Written task.
Write out the lines from the one holding "Edit the Ambassadors - VIP list" through the one holding "click(x=120, y=113)", inclusive, with "Vendor Store" switched to "Partner Store" and nothing else changed.

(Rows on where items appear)
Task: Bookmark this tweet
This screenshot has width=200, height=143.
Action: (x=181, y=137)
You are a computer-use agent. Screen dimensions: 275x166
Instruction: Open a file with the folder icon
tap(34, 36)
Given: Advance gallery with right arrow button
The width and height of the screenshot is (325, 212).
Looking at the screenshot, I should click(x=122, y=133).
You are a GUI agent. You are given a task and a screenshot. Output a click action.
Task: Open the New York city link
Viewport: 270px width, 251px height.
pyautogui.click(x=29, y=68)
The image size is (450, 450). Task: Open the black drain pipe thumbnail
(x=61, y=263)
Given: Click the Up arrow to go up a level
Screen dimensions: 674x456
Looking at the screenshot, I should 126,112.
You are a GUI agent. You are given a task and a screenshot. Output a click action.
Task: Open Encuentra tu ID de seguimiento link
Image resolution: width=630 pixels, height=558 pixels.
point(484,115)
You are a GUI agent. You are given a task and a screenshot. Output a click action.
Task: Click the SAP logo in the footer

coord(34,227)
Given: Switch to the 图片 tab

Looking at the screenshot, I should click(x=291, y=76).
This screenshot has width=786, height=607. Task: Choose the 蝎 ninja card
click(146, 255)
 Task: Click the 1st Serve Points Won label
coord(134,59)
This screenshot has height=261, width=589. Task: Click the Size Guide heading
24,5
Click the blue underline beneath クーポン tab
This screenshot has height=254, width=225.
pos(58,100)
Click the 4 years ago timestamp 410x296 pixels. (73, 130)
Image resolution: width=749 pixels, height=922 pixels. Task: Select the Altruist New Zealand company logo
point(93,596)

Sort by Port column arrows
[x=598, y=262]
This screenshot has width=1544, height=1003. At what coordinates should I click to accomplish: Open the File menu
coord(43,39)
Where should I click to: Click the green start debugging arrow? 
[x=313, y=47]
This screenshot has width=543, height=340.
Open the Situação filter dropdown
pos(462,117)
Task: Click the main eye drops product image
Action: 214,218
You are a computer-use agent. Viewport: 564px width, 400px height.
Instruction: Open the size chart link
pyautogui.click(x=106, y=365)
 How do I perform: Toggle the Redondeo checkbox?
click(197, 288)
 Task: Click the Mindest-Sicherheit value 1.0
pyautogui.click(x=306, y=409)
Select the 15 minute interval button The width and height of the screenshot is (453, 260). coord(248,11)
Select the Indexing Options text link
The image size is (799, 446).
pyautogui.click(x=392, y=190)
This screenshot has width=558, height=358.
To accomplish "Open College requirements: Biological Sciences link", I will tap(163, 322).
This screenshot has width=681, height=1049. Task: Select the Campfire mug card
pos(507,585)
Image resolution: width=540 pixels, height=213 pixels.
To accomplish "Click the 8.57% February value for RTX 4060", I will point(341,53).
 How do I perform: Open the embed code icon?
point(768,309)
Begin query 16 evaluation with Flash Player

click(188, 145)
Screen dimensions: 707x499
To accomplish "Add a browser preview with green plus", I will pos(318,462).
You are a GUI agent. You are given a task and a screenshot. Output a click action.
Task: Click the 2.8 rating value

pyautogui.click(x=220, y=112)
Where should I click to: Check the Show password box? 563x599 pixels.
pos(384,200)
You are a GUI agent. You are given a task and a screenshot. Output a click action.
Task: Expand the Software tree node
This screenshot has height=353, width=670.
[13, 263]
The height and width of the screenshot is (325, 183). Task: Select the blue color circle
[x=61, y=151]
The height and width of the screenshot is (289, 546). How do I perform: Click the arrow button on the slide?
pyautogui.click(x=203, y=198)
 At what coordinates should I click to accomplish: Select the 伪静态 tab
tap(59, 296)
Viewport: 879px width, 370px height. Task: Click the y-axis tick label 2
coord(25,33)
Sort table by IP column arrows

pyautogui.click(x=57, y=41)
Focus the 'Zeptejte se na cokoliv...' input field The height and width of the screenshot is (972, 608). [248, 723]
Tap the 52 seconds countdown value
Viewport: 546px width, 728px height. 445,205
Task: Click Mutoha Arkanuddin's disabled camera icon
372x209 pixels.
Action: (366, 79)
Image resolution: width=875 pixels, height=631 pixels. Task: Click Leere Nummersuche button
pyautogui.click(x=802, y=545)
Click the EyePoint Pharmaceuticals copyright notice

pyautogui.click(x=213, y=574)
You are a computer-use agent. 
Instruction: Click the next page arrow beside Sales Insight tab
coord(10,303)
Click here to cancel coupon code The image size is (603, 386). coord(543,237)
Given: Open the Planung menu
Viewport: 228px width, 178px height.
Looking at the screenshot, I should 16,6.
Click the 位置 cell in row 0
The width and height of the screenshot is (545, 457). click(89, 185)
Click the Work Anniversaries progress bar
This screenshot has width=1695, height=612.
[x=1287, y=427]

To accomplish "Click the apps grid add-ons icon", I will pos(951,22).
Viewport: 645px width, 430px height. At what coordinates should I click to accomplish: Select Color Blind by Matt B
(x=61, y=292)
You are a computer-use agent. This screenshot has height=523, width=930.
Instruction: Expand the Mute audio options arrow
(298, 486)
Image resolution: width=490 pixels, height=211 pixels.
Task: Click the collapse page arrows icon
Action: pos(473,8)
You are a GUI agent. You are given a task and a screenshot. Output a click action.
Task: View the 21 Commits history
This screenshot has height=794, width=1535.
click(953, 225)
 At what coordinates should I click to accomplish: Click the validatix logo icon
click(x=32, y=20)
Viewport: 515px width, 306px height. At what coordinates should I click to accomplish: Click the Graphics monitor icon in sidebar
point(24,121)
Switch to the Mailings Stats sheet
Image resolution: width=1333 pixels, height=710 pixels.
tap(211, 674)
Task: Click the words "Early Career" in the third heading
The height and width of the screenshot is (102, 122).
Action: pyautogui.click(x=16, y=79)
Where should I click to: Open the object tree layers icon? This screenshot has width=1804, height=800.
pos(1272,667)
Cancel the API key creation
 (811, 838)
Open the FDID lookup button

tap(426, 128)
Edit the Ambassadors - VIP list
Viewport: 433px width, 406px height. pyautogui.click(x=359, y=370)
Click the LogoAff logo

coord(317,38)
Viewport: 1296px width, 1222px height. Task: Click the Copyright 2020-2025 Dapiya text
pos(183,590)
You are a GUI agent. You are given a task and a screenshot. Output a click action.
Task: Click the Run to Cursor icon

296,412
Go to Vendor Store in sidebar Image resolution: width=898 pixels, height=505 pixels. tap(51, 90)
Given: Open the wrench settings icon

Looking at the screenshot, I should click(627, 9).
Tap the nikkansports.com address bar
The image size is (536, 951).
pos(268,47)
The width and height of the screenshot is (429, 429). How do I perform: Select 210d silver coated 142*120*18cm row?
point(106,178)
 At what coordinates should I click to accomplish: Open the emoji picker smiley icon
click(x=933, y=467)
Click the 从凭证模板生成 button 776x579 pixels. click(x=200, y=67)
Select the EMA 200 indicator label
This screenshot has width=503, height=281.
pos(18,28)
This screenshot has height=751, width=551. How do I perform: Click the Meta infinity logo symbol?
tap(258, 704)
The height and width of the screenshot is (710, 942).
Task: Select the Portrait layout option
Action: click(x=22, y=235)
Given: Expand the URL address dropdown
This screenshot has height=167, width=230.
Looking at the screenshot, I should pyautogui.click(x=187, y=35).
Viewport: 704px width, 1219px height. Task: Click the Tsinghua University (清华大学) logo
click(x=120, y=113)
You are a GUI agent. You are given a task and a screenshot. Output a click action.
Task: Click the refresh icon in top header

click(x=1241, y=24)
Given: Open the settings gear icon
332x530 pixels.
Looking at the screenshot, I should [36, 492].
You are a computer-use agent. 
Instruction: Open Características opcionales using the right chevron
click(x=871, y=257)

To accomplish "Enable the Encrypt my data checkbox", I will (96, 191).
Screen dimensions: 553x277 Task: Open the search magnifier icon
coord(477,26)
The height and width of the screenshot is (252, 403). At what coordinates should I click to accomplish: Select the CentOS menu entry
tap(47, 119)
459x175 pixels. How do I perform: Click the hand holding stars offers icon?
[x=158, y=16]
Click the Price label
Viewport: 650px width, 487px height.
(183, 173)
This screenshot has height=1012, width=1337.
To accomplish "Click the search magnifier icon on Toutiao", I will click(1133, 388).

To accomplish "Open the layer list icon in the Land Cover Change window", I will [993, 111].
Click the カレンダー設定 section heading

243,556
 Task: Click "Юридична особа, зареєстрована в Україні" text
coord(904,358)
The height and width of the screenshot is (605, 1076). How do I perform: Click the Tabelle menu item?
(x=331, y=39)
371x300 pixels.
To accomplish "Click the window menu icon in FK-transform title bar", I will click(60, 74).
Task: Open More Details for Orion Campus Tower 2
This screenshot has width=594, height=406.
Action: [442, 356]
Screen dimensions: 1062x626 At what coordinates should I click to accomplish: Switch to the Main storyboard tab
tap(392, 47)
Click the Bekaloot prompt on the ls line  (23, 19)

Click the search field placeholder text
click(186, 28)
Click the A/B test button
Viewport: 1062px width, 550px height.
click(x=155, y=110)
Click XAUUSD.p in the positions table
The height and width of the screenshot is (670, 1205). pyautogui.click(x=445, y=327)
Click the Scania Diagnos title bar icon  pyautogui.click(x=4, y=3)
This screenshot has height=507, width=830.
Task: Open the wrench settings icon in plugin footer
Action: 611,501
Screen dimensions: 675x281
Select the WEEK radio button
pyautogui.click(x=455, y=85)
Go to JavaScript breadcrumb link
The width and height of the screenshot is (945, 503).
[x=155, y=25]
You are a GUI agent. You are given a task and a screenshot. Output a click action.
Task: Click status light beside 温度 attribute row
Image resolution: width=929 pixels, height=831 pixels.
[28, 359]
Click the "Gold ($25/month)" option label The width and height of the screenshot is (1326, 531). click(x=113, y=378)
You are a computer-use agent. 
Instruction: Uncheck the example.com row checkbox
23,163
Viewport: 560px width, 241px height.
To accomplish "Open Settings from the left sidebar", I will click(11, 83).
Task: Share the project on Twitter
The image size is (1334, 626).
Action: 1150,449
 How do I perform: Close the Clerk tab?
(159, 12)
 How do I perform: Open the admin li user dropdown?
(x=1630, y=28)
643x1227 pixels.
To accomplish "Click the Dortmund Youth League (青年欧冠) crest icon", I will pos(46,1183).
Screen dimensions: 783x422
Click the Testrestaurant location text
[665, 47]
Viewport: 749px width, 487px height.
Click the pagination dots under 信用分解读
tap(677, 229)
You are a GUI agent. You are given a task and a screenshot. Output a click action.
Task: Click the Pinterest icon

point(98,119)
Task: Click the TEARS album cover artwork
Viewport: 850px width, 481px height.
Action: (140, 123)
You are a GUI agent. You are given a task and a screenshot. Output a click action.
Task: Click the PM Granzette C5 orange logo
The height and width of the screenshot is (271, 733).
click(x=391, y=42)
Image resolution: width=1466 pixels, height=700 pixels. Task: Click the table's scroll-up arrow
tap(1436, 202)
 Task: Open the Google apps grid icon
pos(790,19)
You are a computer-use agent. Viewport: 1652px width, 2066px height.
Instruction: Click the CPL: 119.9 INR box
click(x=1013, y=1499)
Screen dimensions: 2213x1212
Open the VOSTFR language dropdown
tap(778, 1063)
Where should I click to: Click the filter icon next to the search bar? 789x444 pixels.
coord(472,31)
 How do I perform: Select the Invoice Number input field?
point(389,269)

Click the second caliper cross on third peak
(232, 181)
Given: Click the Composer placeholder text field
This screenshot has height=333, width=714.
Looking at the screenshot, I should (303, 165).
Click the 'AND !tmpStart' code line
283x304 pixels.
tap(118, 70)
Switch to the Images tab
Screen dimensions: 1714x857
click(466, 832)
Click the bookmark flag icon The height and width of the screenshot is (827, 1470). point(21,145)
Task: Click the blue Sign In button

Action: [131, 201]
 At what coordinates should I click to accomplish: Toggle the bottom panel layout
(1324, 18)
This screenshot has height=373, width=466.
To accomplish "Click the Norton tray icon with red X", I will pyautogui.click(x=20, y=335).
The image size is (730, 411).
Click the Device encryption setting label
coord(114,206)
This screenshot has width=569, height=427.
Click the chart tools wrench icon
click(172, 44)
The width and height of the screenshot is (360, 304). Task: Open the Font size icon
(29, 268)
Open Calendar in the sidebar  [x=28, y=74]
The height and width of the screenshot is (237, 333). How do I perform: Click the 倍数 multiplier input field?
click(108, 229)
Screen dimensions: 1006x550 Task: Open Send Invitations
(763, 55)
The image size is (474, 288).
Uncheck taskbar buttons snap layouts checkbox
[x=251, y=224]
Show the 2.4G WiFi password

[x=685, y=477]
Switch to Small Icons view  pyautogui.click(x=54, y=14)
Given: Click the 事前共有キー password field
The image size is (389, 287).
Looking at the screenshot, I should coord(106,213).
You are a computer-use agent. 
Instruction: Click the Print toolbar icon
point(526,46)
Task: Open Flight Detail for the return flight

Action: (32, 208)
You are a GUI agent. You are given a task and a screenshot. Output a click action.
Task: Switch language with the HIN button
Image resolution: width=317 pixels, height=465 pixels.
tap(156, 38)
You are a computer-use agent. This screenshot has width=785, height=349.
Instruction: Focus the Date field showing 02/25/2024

Answer for the task.
Edit the Ambassadors - VIP list
Viewport: 433px width, 406px height. pyautogui.click(x=359, y=370)
Click the LogoAff logo

coord(317,38)
Viewport: 1296px width, 1222px height. Task: Click the Copyright 2020-2025 Dapiya text
pos(183,590)
You are a GUI agent. You are given a task and a screenshot. Output a click action.
Task: Click the Run to Cursor icon

296,412
Go to Partner Store in sidebar Image resolution: width=898 pixels, height=505 pixels. tap(51, 90)
Given: Open the wrench settings icon

Looking at the screenshot, I should click(627, 9).
Tap the nikkansports.com address bar
The image size is (536, 951).
pos(268,47)
The width and height of the screenshot is (429, 429). How do I perform: Select 210d silver coated 142*120*18cm row?
point(106,178)
 At what coordinates should I click to accomplish: Open the emoji picker smiley icon
click(x=933, y=467)
Click the 从凭证模板生成 button 776x579 pixels. click(x=200, y=67)
Select the EMA 200 indicator label
This screenshot has width=503, height=281.
pos(18,28)
This screenshot has height=751, width=551. How do I perform: Click the Meta infinity logo symbol?
tap(258, 704)
The height and width of the screenshot is (710, 942).
Task: Select the Portrait layout option
Action: click(x=22, y=235)
Given: Expand the URL address dropdown
This screenshot has height=167, width=230.
Looking at the screenshot, I should pyautogui.click(x=187, y=35).
Viewport: 704px width, 1219px height. Task: Click the Tsinghua University (清华大学) logo
click(x=120, y=113)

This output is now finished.